Heroine Teacher—Annie Louise Keller

According to the Hamilton Daily News, Hamilton, Ohio, September 28, 1929 edition, under the headline, “Illinois Erects Shaft to Teacher Heroine”, the article recounted the story about the horrific and powerful tornado that swept through central Illinois on April 19, 1927, “The school where Miss Keller taught was in the path of the storm, in shielding the twenty-two scholars she gave her own life.  She observed the approaching storm, calculating its force and divined the danger to herself and the children.

With … calmness … in order not to alarm her charges, she commanded them to “crawl under the desks and remain there.”  Because she had been able to maintain perfect discipline and also had won the love of the boys and girls, they were quick to obey.  She stood near the door while the roar of the storm grew louder and the gathering clouds more menacing, alert to see that not a single child crawled from the shelter to which they had been ordered.

“The storm passed, leaving a trail of destruction.  Rescuing parties found the school building demolished, the bricks piled upon the desks, heavy timbers scattered about.  In the desperate haste they cleared away the debris but found only one crushed and mangled body.  It was that of the teacher.  Every pupil was alive and unhurt.  The teacher had been beneath a falling wall; desks had protected the children.”

To the horror of the citizens of White Hall and the parents and pupils, this diminutive teacher who had put her body between the tornado and her charges as she braced herself against the door had been lifted up as a heroine.  The community came together to build a fitting and lasting commemorative to her bravery and memory.

According to the Decatur Review, Decatur, Illinois, December 29, 1927, page 4, the article noted that “the Illinois State Teachers association convention today in voting approximately $5,000 to the fund for a memorial. Pupils of the state [had] already raised $4,000 for the state. Money voted today will be available in any amount up to $5,000, which is half of the contingent fund from the teachers’ pension.”

The Journal of the Illinois State Historical Society, (1908-1984) Vol. 22, No. 3 (Oct., 1929), pp. 468—476 (11 pages) Published by: University of Illinois Press Published an article about the memorial, “…the brilliant ceremony conducted in White Hall, Illinois, Sunday afternoon, August 25, 1929, when 3,000 people from Central Illinois witnessed the unveiling of the beautiful pink marble monument deigned and modeled by the famous sculptor, Lorado Taft, in Miss Keller’s honor.”

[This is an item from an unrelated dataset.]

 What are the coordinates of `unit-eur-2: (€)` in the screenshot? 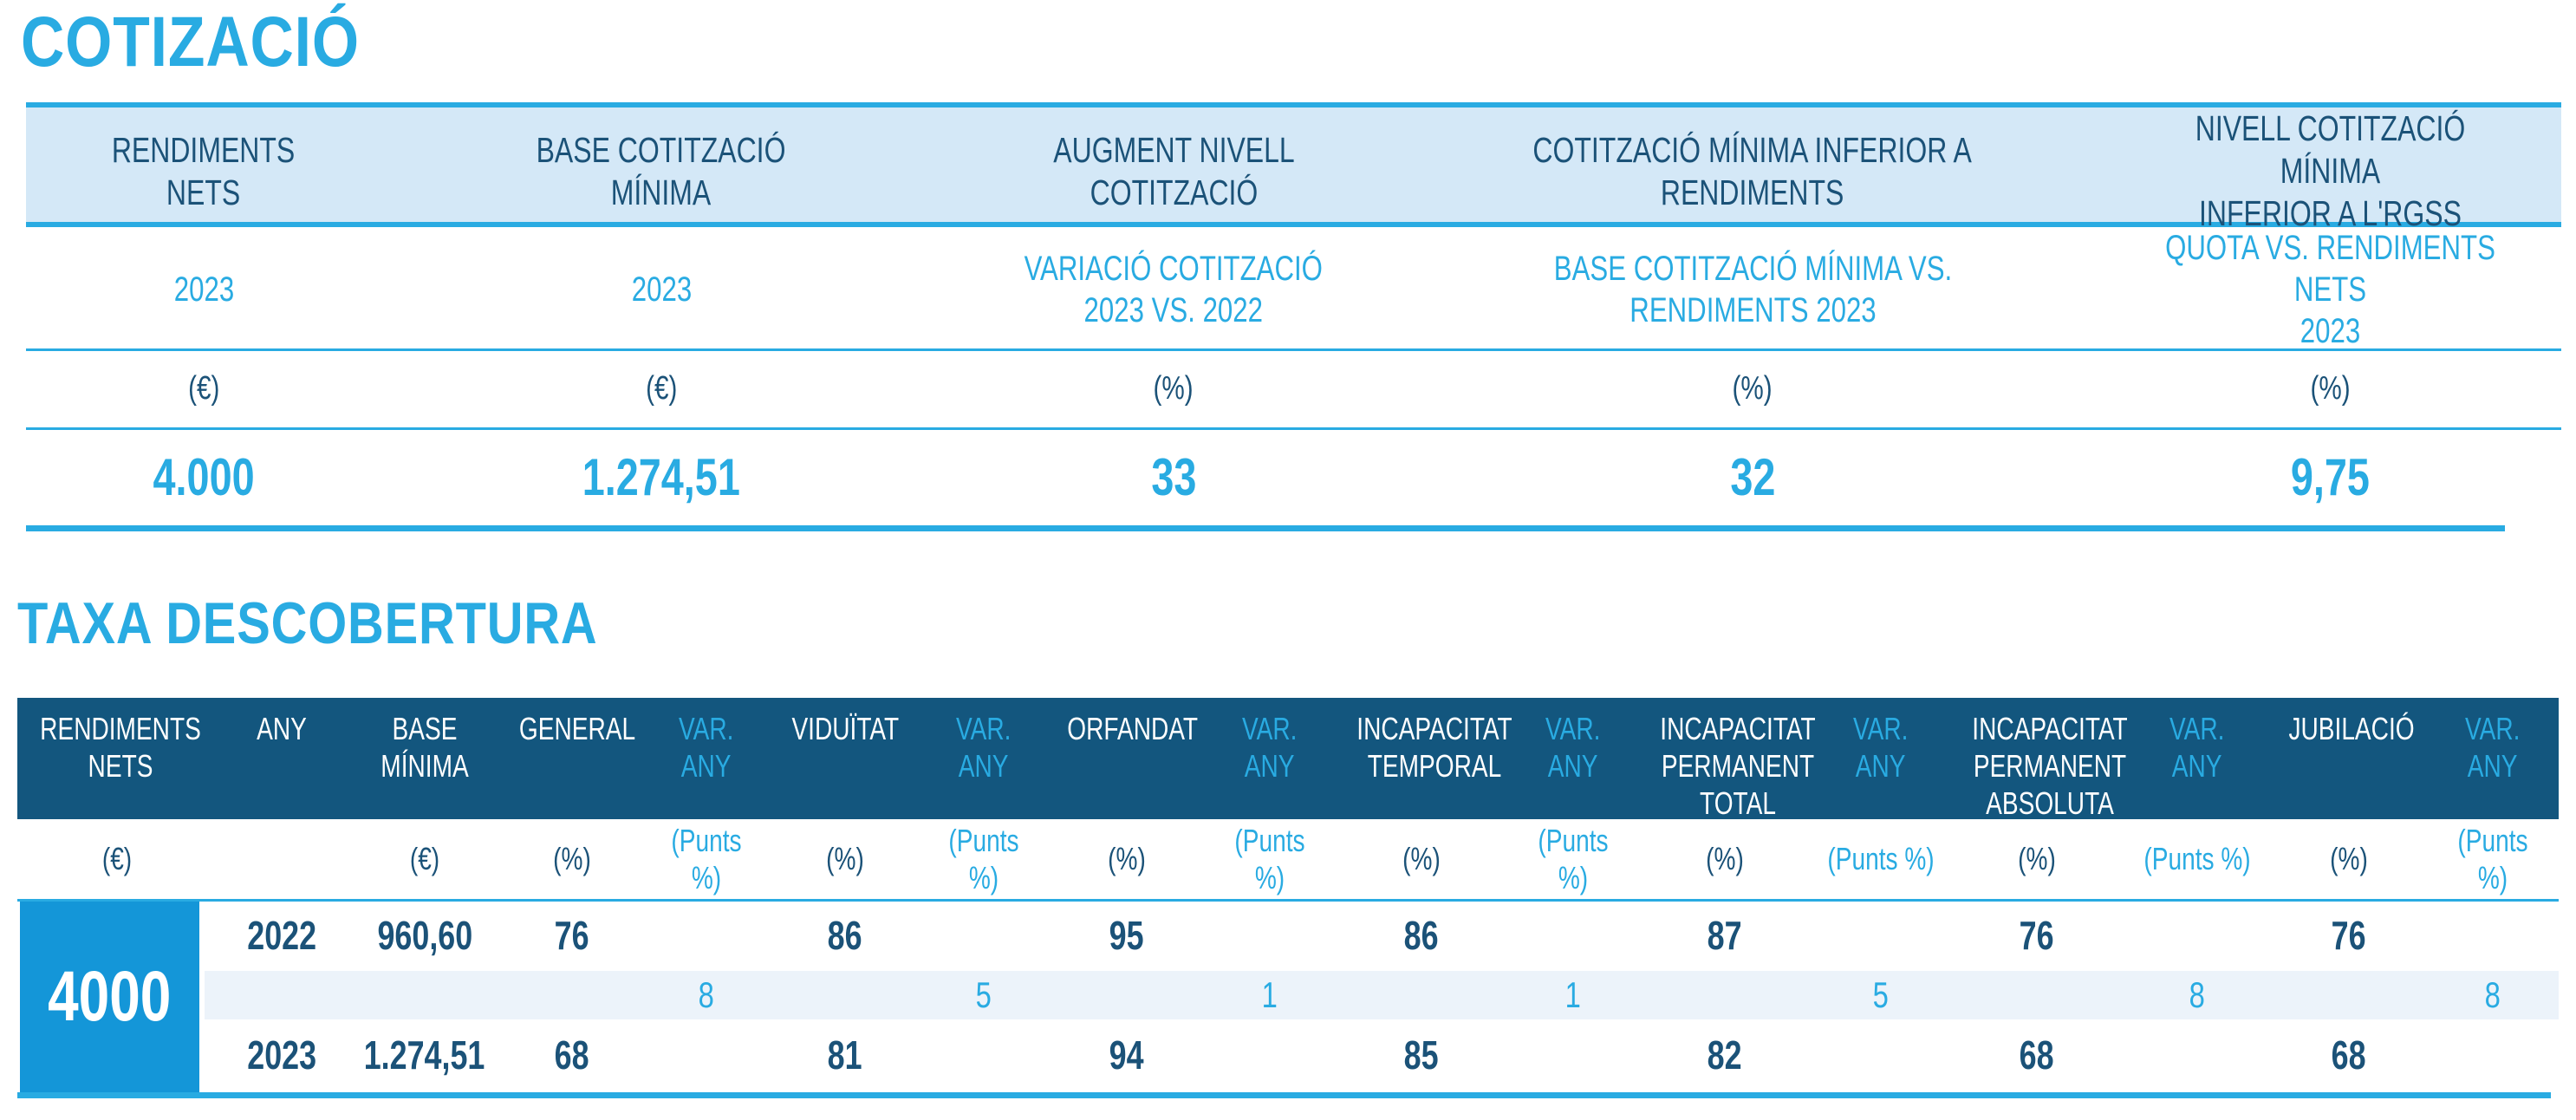 It's located at (662, 388).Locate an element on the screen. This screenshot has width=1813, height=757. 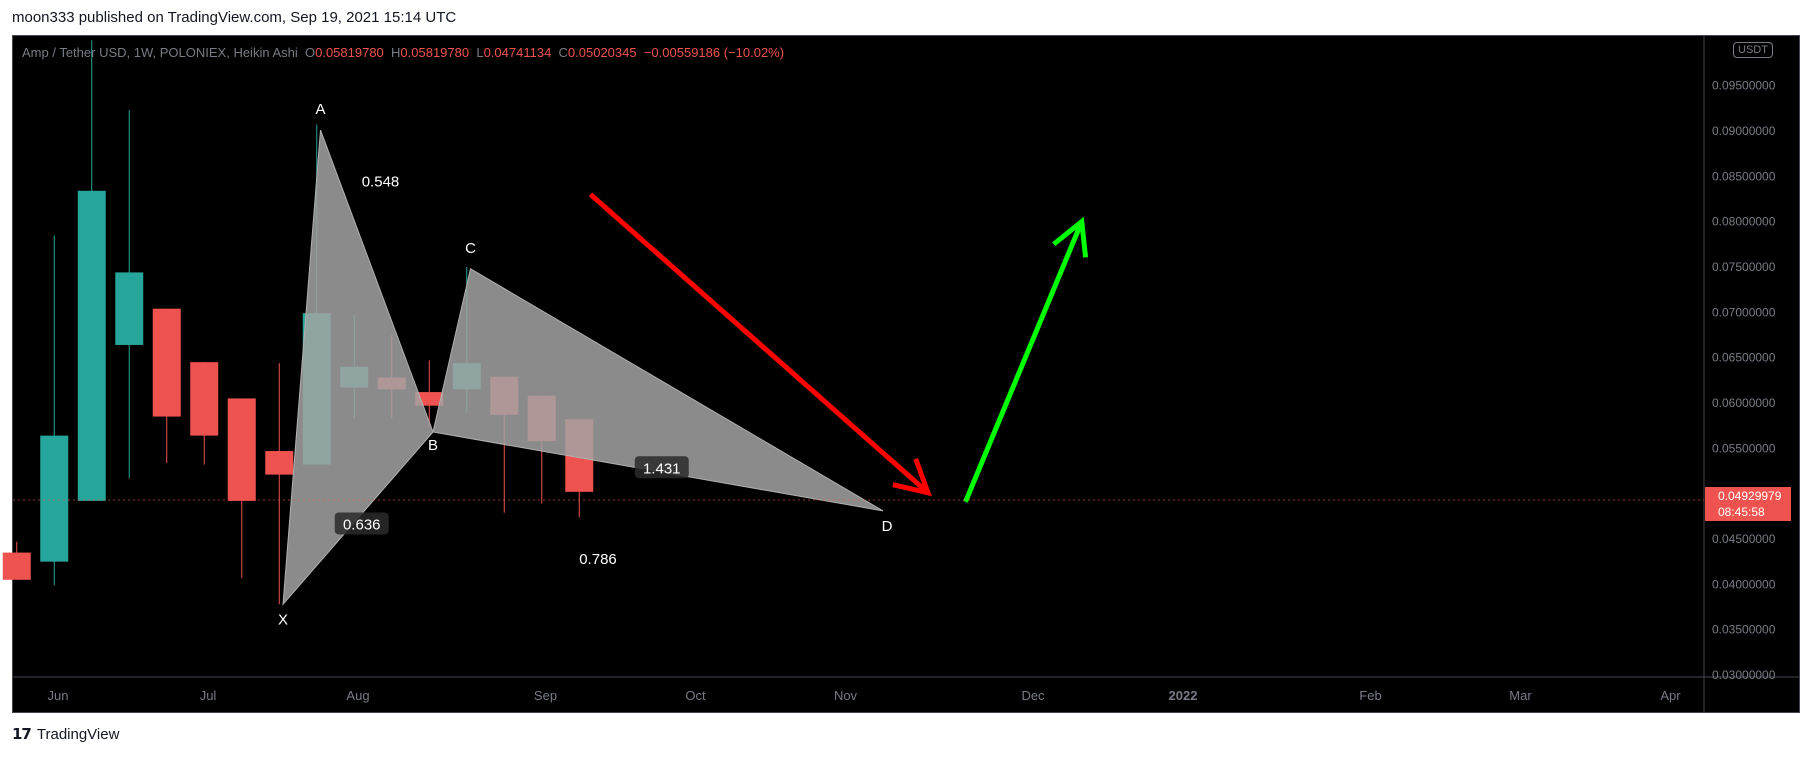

“Dramatic in the extreme were the dedicatory exercises in Whiteside Park, in the center of the city, where eloquent speakers paid tribute to the heroine and where the little school children whose lives she saved by her bravery at Centerville School, and for whom she gave up her won life during a tornado, April 19, 1927, gathered in a human chain about her monument and placed at its base a beautiful wreath of white roses….”

Annie Louise Keller is buried at the Bluffdale Cemetery between Hillview and Eldred, Illinois.  The cemetery is at the base of a limestone bluff on the “dale”, hence the name.  It is hidden behind a corn field on the Bluffdale Vacation Farm owned by the Hobson family.  After a thorough search and several stops asking locals for directions, I made it to the solid and historic limestone home that has been in the family for over 200 years. 

Fortunately, Ken Howard Hobson was in the front yard and willing to lead me to the cemetery and give me a brief history of the family starting with Gideon Spencer the patriarch of the family buried under a large cedar tree. Annie Louise Keller’s great nephew and the caretaker of the cemetery near Eldred, Illinois, told me that Annie’s sister Mary sat three times for Lorado Taft as he sculpted the memorial.  Annie was engaged to Ken Hobson, Ken Howard Hobson’s grandfather, when the tornado took her life.  Her sister Mary also filled in for Annie in life, Annie’s fiancée married Mary.